### Work task
Look through the data for the string "computer". Copy every line where it is found.
******************************
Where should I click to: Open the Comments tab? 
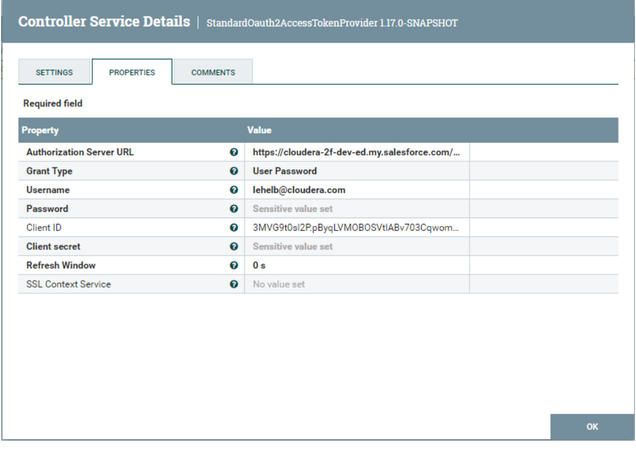213,73
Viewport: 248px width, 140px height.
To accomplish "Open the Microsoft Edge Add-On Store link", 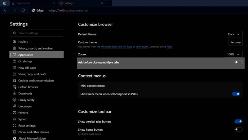I will click(x=117, y=47).
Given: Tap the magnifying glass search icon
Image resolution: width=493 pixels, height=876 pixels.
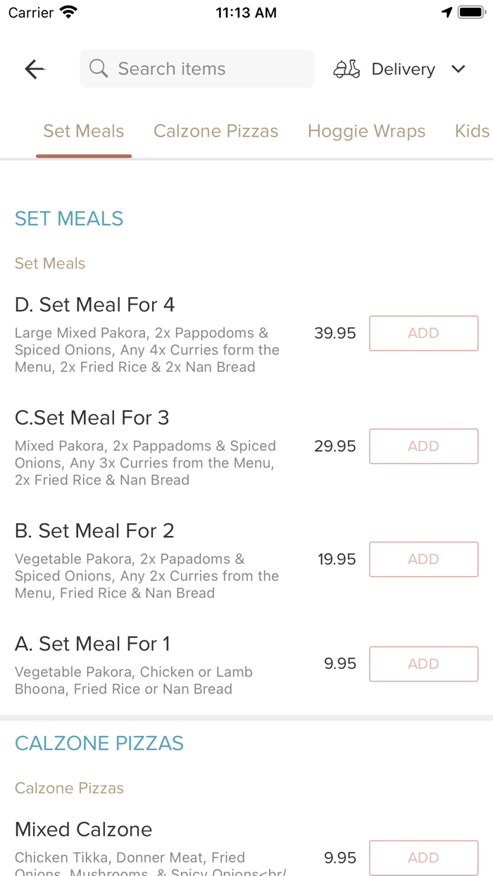Looking at the screenshot, I should coord(99,69).
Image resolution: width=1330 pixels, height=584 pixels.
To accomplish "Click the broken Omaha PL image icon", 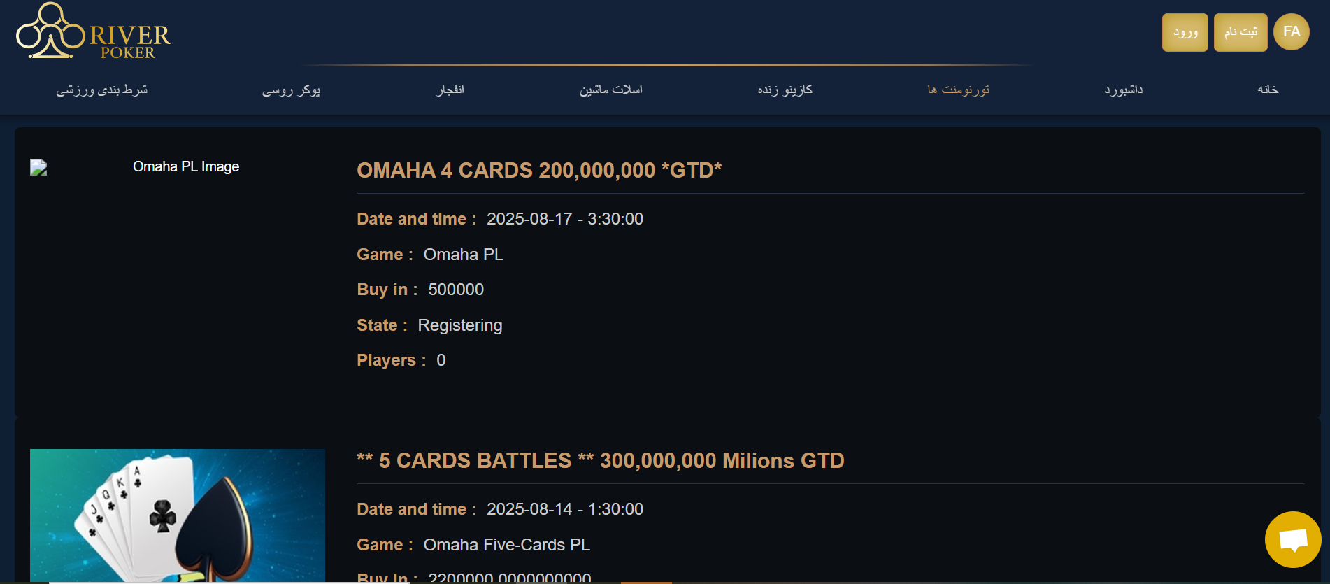I will point(38,167).
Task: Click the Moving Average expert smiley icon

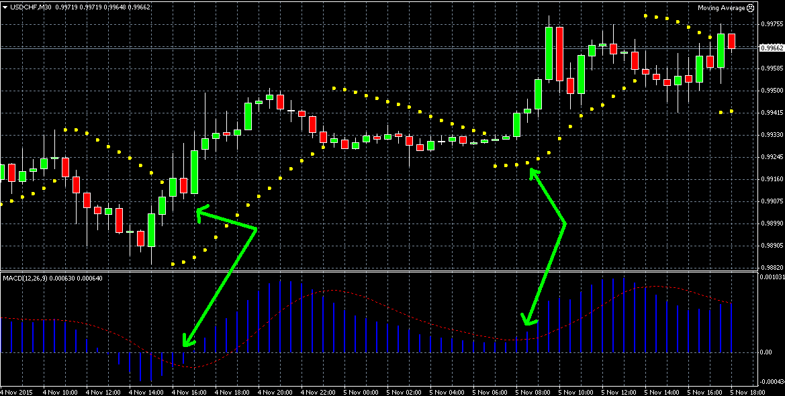Action: tap(750, 8)
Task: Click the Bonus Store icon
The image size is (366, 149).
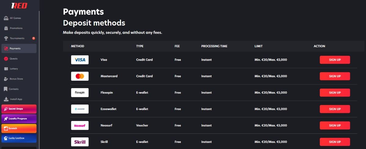Action: [6, 79]
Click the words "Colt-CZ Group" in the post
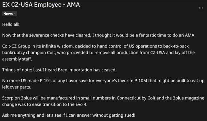The image size is (207, 121). [x=16, y=46]
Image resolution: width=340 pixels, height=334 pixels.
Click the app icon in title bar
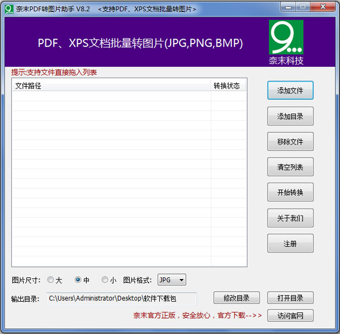[x=9, y=9]
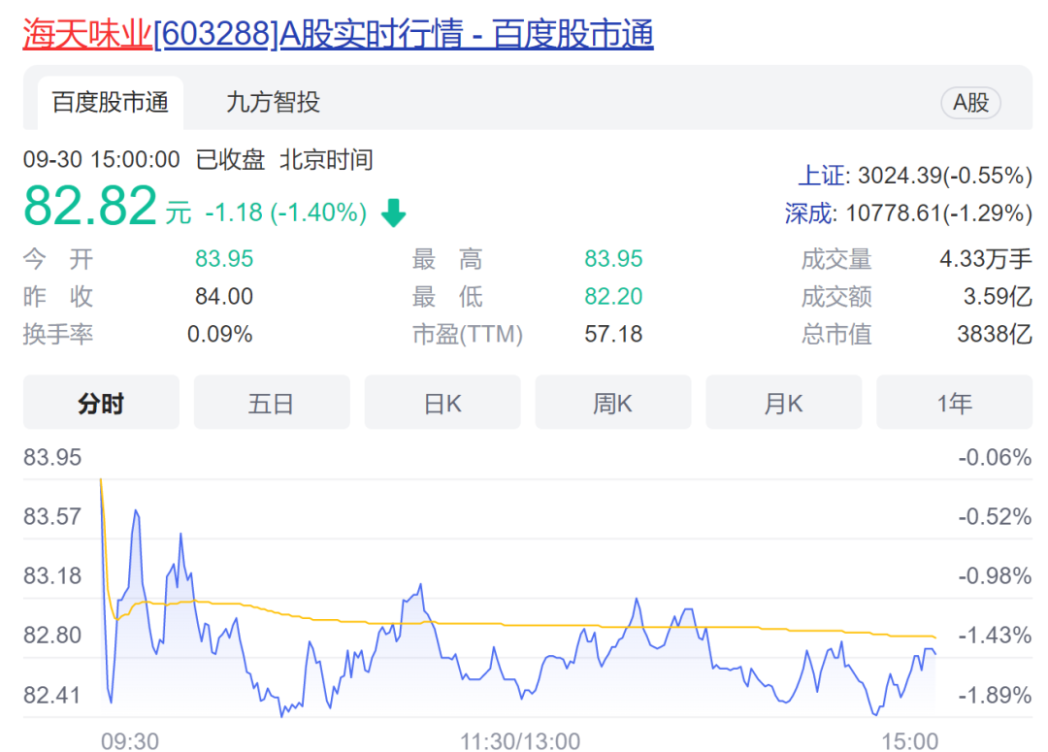Show the 日K candlestick chart
The image size is (1048, 752).
coord(442,403)
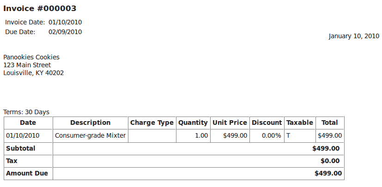Click the Amount Due value $499.00
Image resolution: width=382 pixels, height=187 pixels.
[328, 173]
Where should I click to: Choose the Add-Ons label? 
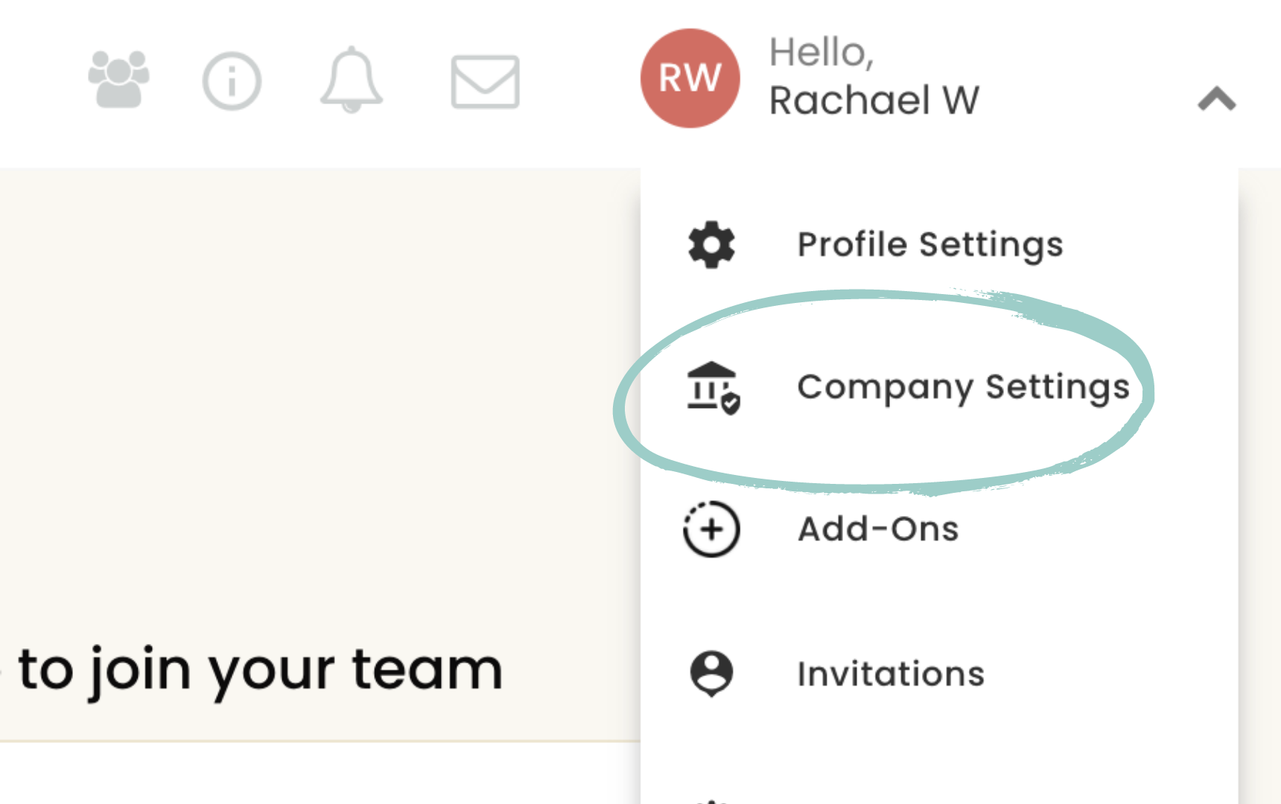tap(878, 529)
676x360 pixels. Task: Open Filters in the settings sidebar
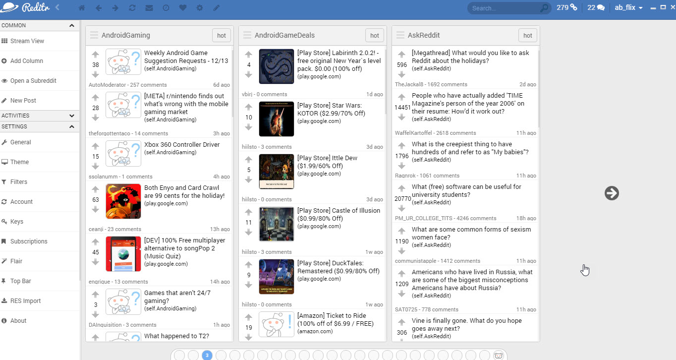coord(19,182)
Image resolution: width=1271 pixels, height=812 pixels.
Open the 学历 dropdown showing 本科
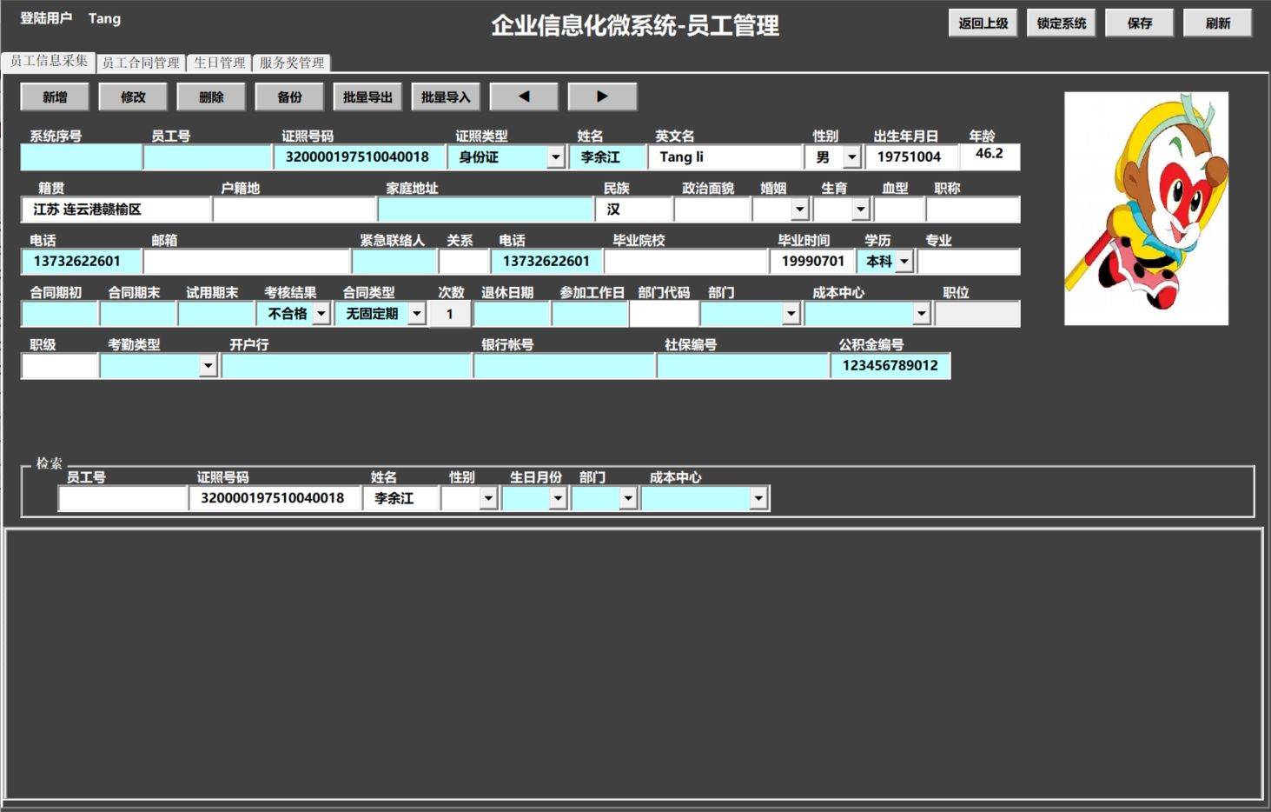coord(904,261)
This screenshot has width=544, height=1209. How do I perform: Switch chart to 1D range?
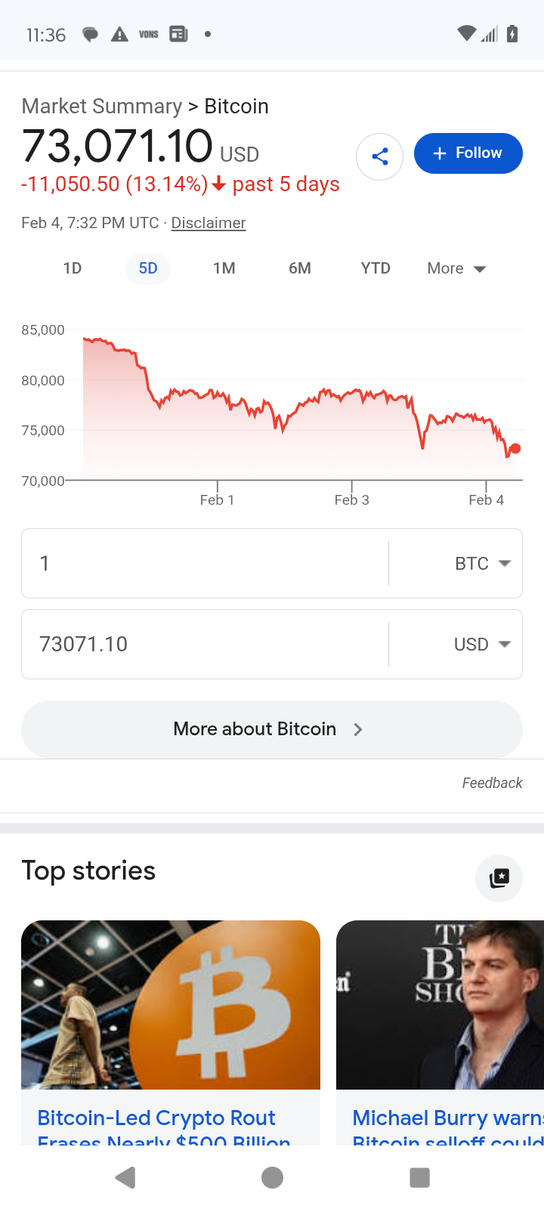(73, 268)
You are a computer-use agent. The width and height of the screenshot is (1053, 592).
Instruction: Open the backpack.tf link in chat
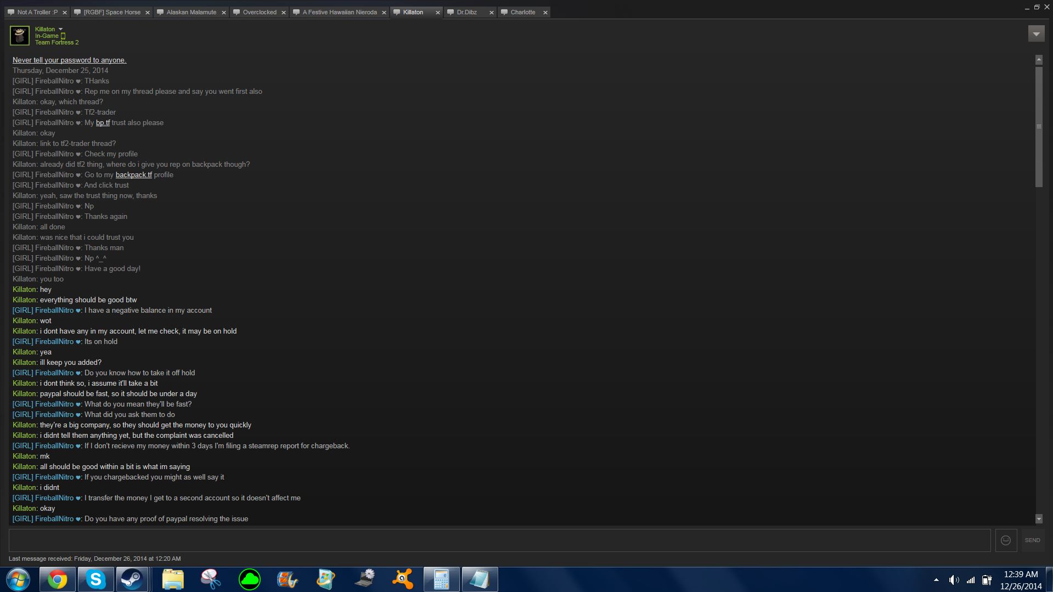click(x=133, y=175)
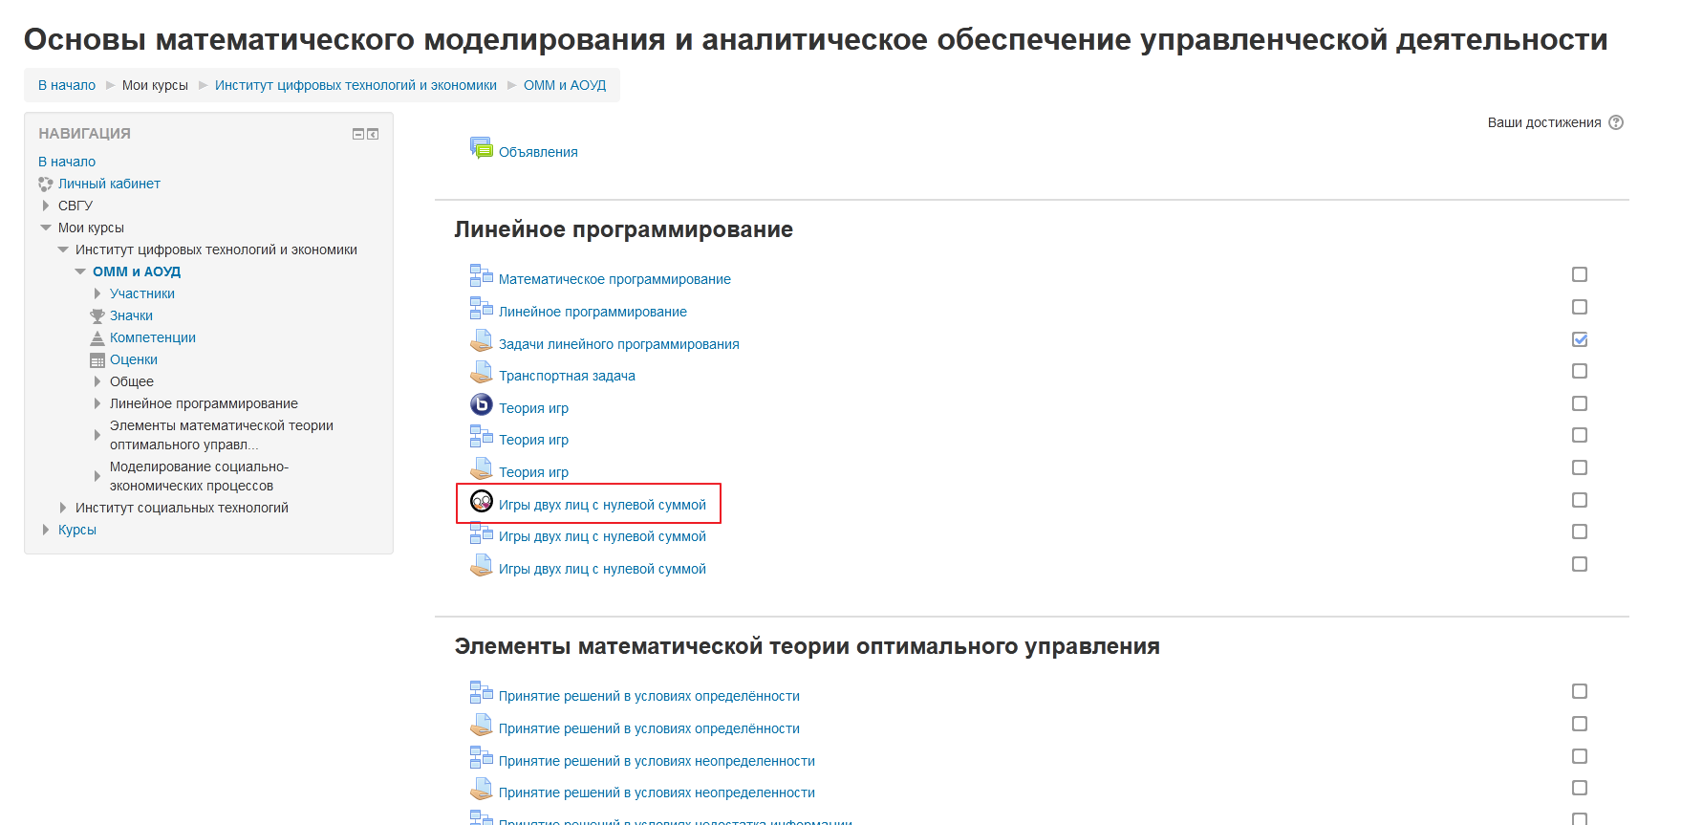Click the Объявления forum icon
This screenshot has width=1681, height=825.
pyautogui.click(x=481, y=148)
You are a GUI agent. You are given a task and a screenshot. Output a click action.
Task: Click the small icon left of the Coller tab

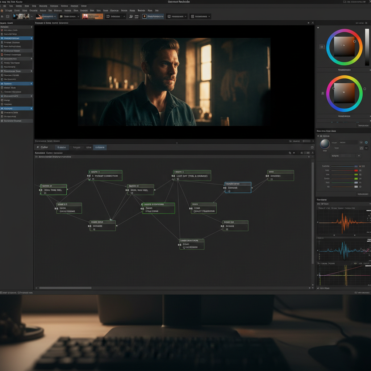(37, 147)
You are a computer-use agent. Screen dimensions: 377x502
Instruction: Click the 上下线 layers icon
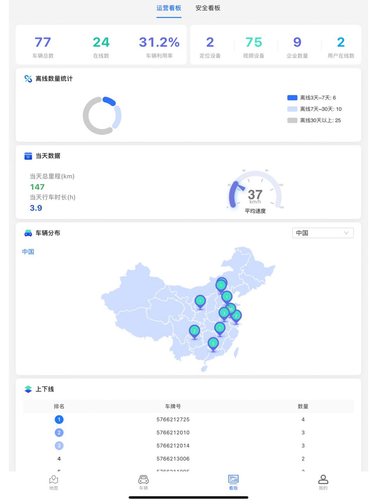28,389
******************************
### Answer below
You are a computer-use agent. The width and height of the screenshot is (1053, 592).
You are a computer-use agent. Screen dimensions: 377x502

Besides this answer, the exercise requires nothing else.